Shadow Deputy Minister of Police
- In office 5 June 2019 – 14 June 2024
- Leader: John Steenhuisen Mmusi Maimane
- Preceded by: Dianne Kohler-Barnard

Member of the National Assembly of South Africa
- In office 22 May 2019 – 28 May 2024
- Constituency: Western Cape

Permanent delegate to the National Council of Provinces from the Western Cape
- In office 15 October 2015 – 7 May 2019

Personal details
- Born: Ockert Stefanus Terblanche 10 July 1952 (age 73)
- Party: Democratic Alliance
- Occupation: Member of Parliament
- Profession: Politician

= Okkie Terblanche =

South African politician

Ockert Stefanus "Okkie" Terblanche (born 10 July 1952) is a South African retired politician and retired police general who served as the Shadow Deputy Minister of Police and as a Member of the National Assembly from 2019 until retiring from politics in 2024. He represented the Western Cape in the National Council of Provinces (NCOP) from October 2015 to May 2019. Terblanche is a member of the Democratic Alliance (DA).

==Career==
Terblanche was a police officer of the South African Police Service (SAPS) and served as a major general until 2010. He relocated to the town of Mossel Bay and campaigned for the DA during the 2011 South African municipal elections. He was later elected chair of the DA branch in ward 10 of the municipality.

In October 2015, the DA caucus in the Western Cape Provincial Parliament nominated him to become a party representative in the NCOP, the upper house of the South African parliament. He was confirmed as a permanent delegate on 15 October. He served as a permanent delegate until the 2019 general election when he was elected to the lower house, the National Assembly.
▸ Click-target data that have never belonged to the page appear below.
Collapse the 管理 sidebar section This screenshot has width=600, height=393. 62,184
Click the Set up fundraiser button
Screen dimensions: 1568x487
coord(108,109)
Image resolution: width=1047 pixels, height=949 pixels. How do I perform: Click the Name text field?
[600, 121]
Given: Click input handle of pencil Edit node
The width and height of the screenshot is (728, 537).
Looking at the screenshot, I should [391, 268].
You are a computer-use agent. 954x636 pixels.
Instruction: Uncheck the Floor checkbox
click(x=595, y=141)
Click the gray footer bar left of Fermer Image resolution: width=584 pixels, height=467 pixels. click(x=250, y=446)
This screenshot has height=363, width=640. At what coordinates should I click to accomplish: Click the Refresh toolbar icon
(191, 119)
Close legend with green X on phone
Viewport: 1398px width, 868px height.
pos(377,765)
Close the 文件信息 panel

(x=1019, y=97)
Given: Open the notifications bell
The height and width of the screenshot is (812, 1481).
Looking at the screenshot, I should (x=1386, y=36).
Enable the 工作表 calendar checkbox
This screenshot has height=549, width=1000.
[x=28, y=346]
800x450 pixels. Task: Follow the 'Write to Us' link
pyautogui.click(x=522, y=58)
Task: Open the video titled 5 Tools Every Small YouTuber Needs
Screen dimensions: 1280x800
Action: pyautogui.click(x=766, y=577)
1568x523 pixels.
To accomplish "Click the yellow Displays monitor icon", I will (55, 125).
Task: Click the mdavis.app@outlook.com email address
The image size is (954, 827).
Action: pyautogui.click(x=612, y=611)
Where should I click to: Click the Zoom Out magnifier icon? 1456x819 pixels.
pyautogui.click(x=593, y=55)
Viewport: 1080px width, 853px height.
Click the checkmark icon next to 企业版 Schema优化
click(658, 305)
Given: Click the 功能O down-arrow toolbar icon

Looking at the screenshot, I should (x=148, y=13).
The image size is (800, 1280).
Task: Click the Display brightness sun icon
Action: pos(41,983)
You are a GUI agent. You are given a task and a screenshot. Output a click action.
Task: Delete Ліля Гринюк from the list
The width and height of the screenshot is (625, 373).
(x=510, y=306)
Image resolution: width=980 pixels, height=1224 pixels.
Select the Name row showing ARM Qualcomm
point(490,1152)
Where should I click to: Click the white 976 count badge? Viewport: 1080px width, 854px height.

DA parliamentary leader Mmusi Maimane appointed him as the Shadow Deputy Police Minister on 5 June 2019. John Steenhuisen was elected parliamentary leader in October 2019. He kept Terblanche in his position.

In February 2022, Terblanche was appointed as electoral head of the DA's Oudtshoorn constituency.

Terblanche did not stand for re-election to the National Assembly at the 2024 general election and retired from politics at the election.